Von Michael Bock 02.07.2012, 05:45

Bündnis 90/Die Grünen haben beim Landesparteitag am Sonnabend in Halle ihre Doppelspitze bestätigt. Die Grünen rechneten mit der Politik der schwarz-roten Landesregierung ab.

Halle l Es dauert nicht mehr allzu lange, da gehen die Landespolitiker in die parlamentarische Sommerpause. "Wovon will sich die Landesregierung denn erholen?", fragt Cornelia Lüddemann spitz. Kecker Zwischenruf des Landtagsabgeordneten Sebastian Striegel: "Vom Streit!"

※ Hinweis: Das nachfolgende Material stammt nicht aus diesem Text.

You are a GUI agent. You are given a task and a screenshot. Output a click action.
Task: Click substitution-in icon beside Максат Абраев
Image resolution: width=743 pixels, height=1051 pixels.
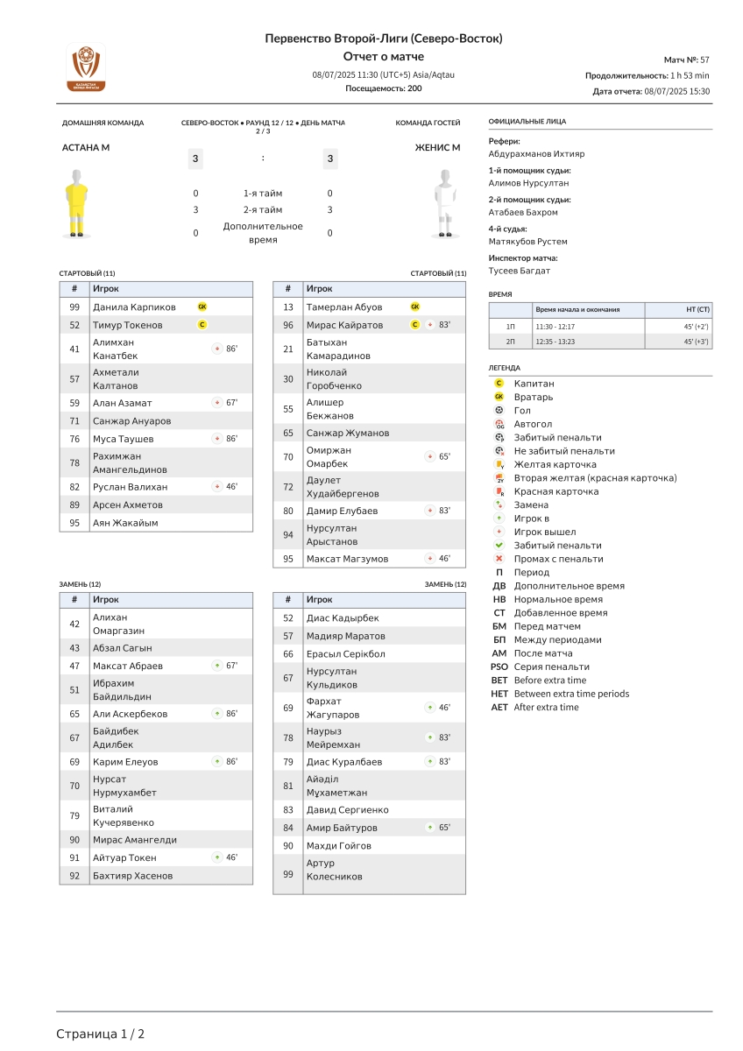(217, 666)
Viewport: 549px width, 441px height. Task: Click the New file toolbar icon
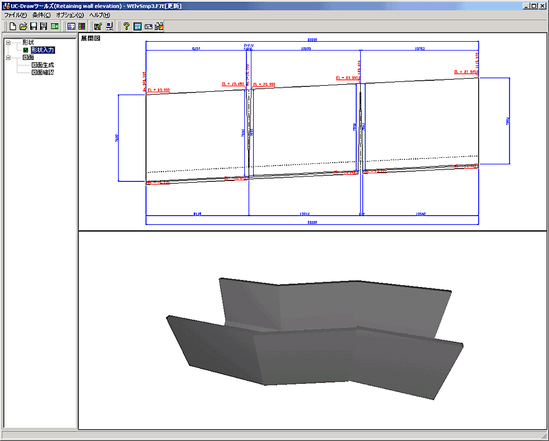(13, 26)
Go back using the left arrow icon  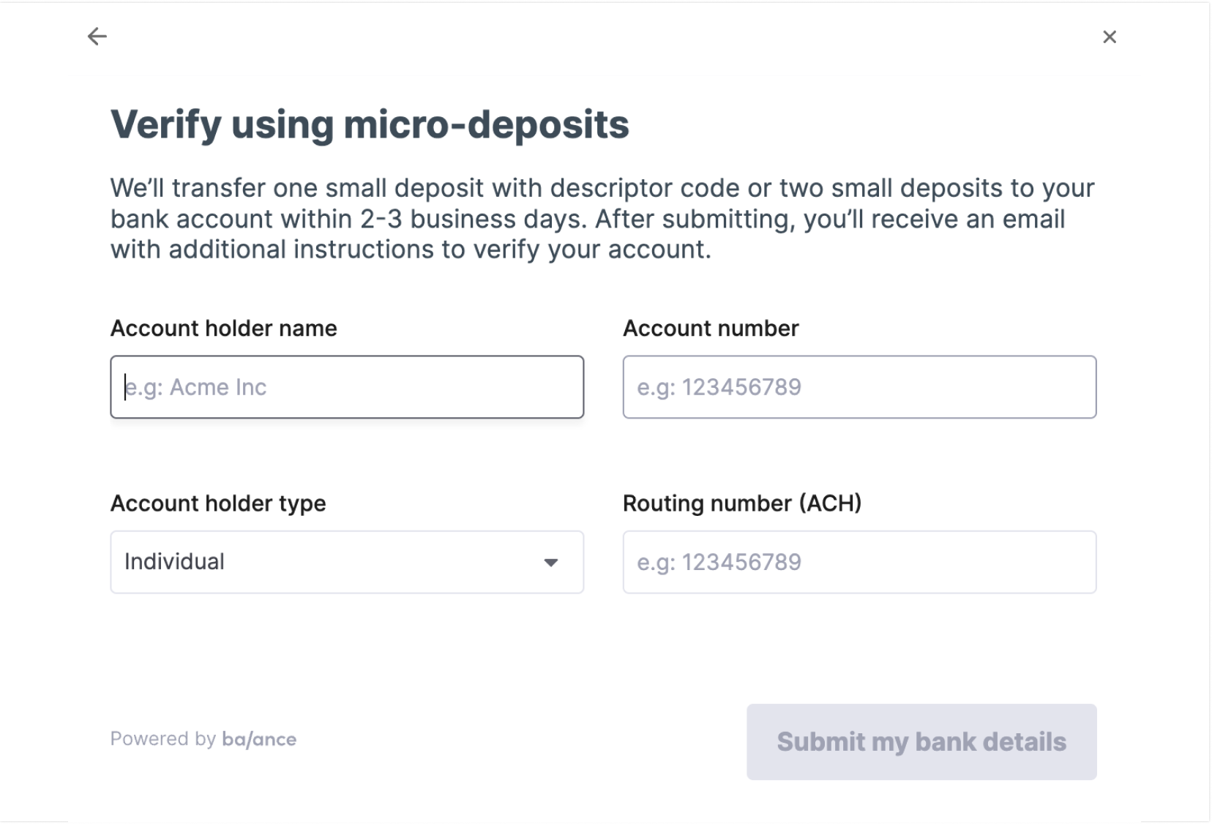(x=97, y=37)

Das ist der ganz wenigen Momente, in denen beim Grünen-Parteitag mal so was wie Stimmung aufkommt. Ansonsten plätschert der Parteitag an diesem heißen Sommertag vor sich hin. Bundeschef Cem Özdemir ist da - und schnell wieder weg. Er muss nach Hause, seine Frau bei der Kinderbetreuung ablösen. Vorschläge werden müde durchgewinkt. Zum Leitantrag ("Den sozialökologischen Wandel in Sachsen-Anhalt gestalten") gibt es keine Wortmeldung, die Abstimmung ist nur Formsache. Es gibt zwei Enthaltungen, alle anderen sind dafür.

"Ehestandskredit? Es ist mehr als weltfremd, sich bei der DDR zu bedienen"

Landeschefin Cornelia Lüddemann

Bei der Wahl der Doppelspitze bleibt alles beim Alten. Cornelia Lüddemann und Sebastian Lüdecke werden mit respektablen Wahlergebnissen im Amt als Landesvorsitzende bestätigt. Alles ist so überraschend wie das Happyend bei einer Liebesschnulze.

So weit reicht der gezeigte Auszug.